Gardner went on to say that the recession he was referring to began in July 1990 and ended in February 1991. Housing did “pull back” during that recession, and Gardner said that at the low point prices actually dipped 6 percent.

However, by the time the recession ended, prices were climbing again and over the course of the entire period they ultimately rose 1 percent.

The chart below further shows what happened month by month to home sales during that period, with a dip coinciding with the onset of that recession and ending soon after the economy recovered.

Existing home sales in millions. Credit: NAR and Inman

The same dip is also visible in the annual home sales graph in the section above. That data shows that the total number of homes sold in the U.S. fell each year beginning in 1988, when 3.5 million homes sold, to 1991, when only 2.9 million traded hands.

But sales then began rising again in 1992. By 1994, they hit a new all-time high by slightly surpassing 1988. Every year after that sales hit a new all-time high all the way until 2006, when the market and broader economy began wobbling.

That’s a lot of numbers and a fair amount of history to digest, but the larger point is relatively simple: The recession of 1990 did ding the housing market.
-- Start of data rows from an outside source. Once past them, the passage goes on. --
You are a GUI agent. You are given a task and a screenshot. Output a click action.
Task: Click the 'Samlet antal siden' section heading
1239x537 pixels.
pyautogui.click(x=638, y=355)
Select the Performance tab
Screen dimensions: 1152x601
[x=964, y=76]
But it wasn’t long before the market recovered and rose to new heights. And if the past is prologue, it’s possible something similar may happen again.

Fairweather described a similar such outcome, saying that while the market may slow in 2023, it’s also coming off an extremely heated period. When 2023’s prices and sales are plotted against a longer time span, what happens this year may ultimately look more like a “reset” with a “temporary stalling in home prices” than like a fundamental crumbling of the market.

“The trajectory will look not as extreme any more,” she suggested.

A slow spring — with some potential for hope

Regardless of which historical period, if any, offers the best analog to the present, the experts were generally in agreement about the broad strokes of what lies ahead.

“This selling season is likely to be a lot less active,” Jones said, capturing a sentiment that other experts also shared.

Jones envisions price growth “continuing to decline and soften” as sellers grapple with high rates and buyers who have less purchasing power compared to the recent past. ”

“The lever that the market can pull, that sellers can pull, is prices,” she said.

But that doesn’t mean this spring will be a total bust. Already, numerous agents have reported competition in their markets. That’s in large part due to issues with inventory, which will be the subject of a future post in this series. But a key high-level takeaway is simply that there are still buyers and demand out there.

It’s also possible that demand could tick up. Gardner speculated that rates could actually come down somewhat this year, which would in turn prompt buyers to come out in greater force.

In Jones’ case, she sees rates staying “elevated” for 2023. But she did say that lending and borrowing could become easier as inflation begins to moderate.

Such sentiments aren’t exactly an enthusiastic vote of confidence in the market’s near-term prospects. However, it does mean that experts aren’t expecting the same kind of record inflation and rate hikes this spring that slammed the industry last year. And either way, the coming months are likely to be interesting.

“This year,” Jones concluded, “is probably going to be a much different housing market than the last couple of years.”